High-order finite-volume integration schemes for subsonic magnetohydrodynamics
Jean-Mathieu Teissier, Wolf-Christian Müller
TL;DR
This work develops a dimension-by-dimension, high-order finite-volume scheme for subsonic magnetohydrodynamics on Cartesian grids, incorporating constrained-transport to keep $\nabla\cdot\mathbf{b}=0$ and achieving up to 10th order accuracy with only one face reconstruction per cell. The solver combines a magnetic-field interpolation (Binterp) with WENO reconstructions, a flux module featuring a 1D Riemann solver and a CT-based 2D Riemann solver, and a passage-through-point-values framework (AtoP/PtoA) to preserve high-order accuracy in nonlinear fluxes. It also provides a consistent treatment of non-ideal terms (viscosity $\mu$, magnetic diffusivity $\eta$) and an internal-energy sink $S_e$, along with forcing in spectral space mapped to the grid, enabling driven turbulence at statistically stationary states. Numerical tests on a 3D MHD vortex and forced turbulence demonstrate reduced numerical dissipation at higher orders and show that high-order schemes can achieve comparable accuracy on coarser grids, with clearer inertial ranges and finer structures.
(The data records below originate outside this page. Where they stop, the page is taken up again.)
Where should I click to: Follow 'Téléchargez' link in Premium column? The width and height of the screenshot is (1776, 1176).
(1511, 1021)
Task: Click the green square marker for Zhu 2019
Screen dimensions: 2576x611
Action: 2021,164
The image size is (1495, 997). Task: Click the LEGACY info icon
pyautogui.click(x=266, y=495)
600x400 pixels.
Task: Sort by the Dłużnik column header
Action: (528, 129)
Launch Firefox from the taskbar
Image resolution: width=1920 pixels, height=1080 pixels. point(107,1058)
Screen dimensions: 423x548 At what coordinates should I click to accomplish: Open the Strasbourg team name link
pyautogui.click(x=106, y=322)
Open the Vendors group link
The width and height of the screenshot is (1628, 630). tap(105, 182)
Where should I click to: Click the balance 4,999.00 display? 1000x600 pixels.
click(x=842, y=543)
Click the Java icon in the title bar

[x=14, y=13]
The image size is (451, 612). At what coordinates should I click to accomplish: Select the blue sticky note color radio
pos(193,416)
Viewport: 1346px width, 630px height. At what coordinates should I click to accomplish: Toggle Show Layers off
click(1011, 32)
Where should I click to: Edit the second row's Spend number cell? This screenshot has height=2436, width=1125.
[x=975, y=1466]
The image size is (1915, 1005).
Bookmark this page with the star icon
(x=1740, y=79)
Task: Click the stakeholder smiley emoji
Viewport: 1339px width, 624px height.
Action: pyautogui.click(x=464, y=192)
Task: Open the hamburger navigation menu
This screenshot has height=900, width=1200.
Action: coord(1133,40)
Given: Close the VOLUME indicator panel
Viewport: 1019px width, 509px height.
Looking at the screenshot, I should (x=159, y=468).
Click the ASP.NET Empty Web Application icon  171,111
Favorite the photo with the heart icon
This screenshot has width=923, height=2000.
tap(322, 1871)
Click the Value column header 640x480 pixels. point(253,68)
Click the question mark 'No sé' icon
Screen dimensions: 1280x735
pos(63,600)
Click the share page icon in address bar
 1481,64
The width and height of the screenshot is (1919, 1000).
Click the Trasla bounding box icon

The framework is flexible for including dissipative physics and forcing while preserving the intended accuracy, though stability considerations for non-smooth supersonic flows remain an area for potential stabilization or adaptive-order strategies.
Abstract
We present an efficient dimension-by-dimension finite-volume method which solves the adiabatic magnetohydrodynamics equations at high discretization order, using the constrained-transport approach on Cartesian grids. Results are presented up to tenth order of accuracy. This method requires only one reconstructed value per face for each computational cell. A passage through high-order point values leads to a modest growth of computational cost with increasing discretization order. At a given resolution, these high-order schemes present significantly less numerical dissipation than commonly employed lower-order approaches. Thus, results of comparable accuracy are achievable at a substantially coarser resolution, yielding overall performance gains. We also present a way to include physical dissipative terms: viscosity, magnetic diffusivity and cooling functions, respecting the finite-volume and constrained-transport frameworks.